Let's see if we can add in a PCA component to the pipeline to enhance this accuracy. We will begin again by setting up our variables. This time we will need to create a scikit-learn pipeline object to house the PCA module as well as our linear model. We will keep the same parameters that we used for the linear classifier and add new parameters for our PCA. We will attempt to find the optimal number of components between 10, 100, and 200 components. Try to take a moment and hypothesize which of three will end up being the best (hint, think back to the scree plot and explained variance):
# Use PCA to extract new features
lr = LogisticRegression()
pca = PCA()
# set the params for the pipeline
params = {'clf__C':[1e-1, 1e0, 1e1],
'pca__n_components': [10, 100, 200]}
# create our pipeline
pipeline = Pipeline([('pca', pca), ('clf', lr)])

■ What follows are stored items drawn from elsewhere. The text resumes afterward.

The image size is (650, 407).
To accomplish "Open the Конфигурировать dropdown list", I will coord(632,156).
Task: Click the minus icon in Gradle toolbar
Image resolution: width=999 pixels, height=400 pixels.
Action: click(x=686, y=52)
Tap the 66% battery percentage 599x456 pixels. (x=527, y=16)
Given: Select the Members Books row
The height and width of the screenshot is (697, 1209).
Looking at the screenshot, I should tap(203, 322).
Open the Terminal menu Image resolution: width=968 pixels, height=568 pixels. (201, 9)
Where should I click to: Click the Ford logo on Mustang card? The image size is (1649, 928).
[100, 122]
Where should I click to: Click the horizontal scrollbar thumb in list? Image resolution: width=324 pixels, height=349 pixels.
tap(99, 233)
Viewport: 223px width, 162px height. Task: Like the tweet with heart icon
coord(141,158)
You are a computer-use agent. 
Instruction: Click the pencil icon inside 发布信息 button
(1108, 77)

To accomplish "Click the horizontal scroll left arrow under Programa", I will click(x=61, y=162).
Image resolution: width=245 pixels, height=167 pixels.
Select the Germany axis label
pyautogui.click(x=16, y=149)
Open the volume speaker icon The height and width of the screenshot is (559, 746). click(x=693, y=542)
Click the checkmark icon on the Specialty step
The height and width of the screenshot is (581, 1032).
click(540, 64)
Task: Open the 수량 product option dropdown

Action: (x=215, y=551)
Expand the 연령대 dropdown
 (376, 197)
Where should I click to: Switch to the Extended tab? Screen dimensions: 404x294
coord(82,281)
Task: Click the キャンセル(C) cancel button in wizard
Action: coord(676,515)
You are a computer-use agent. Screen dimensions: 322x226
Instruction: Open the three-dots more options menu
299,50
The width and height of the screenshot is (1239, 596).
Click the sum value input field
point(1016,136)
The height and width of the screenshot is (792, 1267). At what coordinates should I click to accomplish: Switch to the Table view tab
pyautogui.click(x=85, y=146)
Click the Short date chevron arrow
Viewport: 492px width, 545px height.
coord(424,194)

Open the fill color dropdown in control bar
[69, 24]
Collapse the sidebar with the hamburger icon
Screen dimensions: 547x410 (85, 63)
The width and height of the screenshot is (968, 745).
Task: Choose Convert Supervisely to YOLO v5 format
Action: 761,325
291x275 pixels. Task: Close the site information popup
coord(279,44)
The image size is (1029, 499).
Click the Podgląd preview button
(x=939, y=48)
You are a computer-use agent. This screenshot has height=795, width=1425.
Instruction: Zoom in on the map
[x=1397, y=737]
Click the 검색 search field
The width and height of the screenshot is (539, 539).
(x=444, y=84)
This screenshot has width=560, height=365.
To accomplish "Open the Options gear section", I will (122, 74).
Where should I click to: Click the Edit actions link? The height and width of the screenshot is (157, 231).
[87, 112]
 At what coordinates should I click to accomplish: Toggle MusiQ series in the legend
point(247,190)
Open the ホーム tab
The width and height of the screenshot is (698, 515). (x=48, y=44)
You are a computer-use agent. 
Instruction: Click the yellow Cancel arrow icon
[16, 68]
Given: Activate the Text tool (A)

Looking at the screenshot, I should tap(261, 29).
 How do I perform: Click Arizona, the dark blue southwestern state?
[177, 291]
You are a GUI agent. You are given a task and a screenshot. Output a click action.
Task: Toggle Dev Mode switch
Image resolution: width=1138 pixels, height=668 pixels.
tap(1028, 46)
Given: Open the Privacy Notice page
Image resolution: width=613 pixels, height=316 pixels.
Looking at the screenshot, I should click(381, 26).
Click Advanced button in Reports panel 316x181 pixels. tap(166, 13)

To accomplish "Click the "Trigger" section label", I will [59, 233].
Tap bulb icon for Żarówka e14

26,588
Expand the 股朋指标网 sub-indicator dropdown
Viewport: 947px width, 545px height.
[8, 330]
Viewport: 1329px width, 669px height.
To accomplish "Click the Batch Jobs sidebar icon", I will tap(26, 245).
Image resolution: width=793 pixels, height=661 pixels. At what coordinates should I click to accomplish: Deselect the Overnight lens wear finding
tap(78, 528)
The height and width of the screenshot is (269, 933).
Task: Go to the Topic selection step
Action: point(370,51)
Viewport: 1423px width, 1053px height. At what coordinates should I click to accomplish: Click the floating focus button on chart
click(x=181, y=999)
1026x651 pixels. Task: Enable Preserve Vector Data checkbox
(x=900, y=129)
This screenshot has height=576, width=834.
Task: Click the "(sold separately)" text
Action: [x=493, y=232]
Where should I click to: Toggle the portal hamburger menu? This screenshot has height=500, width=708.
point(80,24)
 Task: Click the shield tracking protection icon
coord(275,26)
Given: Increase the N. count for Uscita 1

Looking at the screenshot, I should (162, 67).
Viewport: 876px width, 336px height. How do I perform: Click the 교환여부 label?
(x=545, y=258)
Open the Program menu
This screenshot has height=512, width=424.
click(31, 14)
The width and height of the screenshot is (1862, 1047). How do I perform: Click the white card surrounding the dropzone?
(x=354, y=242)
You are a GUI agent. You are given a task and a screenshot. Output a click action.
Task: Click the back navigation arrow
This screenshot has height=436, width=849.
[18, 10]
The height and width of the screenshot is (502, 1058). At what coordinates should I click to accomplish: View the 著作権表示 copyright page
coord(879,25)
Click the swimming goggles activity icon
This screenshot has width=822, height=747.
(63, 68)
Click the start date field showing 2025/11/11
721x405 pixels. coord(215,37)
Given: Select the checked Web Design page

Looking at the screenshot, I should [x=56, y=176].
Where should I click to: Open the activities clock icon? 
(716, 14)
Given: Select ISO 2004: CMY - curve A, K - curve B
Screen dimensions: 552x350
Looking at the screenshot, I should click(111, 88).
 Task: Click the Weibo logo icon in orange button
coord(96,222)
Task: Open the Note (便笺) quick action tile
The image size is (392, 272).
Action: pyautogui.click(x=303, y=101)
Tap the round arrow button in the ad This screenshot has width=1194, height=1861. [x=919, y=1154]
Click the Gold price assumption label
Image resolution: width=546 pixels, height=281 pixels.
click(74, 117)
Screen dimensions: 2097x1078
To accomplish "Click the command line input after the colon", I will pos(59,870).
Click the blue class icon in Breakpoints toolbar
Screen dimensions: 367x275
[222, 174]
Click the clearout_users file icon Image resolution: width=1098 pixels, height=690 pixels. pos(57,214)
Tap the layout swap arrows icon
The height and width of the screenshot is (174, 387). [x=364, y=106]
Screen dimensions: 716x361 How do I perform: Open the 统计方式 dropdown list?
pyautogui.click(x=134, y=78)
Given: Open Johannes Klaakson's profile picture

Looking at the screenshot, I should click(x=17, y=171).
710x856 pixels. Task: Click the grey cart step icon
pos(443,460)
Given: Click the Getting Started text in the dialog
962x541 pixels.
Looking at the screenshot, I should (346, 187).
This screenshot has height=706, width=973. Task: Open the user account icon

# instantiate a gridsearh class
grid = GridSearchCV(pipeline, params)
We can now fit the gridsearch object to our raw image data. Note that the pipeline will take care of automatically extracting features from and transforming our raw pixel data:
# fit to our data
grid.fit(images_X, images_y)
# check the best params
grid.best_params_, grid.best_score_
({'clf__C': 1.0, 'pca__n_components': 100}, 0.88949999999999996)
We end up with a (slightly better) 88.95% cross-validated accuracy. If we think about it, we should not be surprised that 100 was the best option out of 10, 100, and 200. From our brief analysis with the scree plot in a previous section, we found that 64% of the data was explained by a mere 30 components, so 10 components would definitely not be enough to explain the images well. The scree plot also started to level out at around 100 components, meaning that after the 100th component, the explained variance was truly not adding much, so 200 was too many components to use and would have started to lead to some overfitting. That leaves us with 100 as being the optimal number of PCA components to use. It should be noted that we could go further and attempt some hyper-parameter tuning to find an even more optimal number of components, but for now we will leave our pipeline as is and move to using RBM components.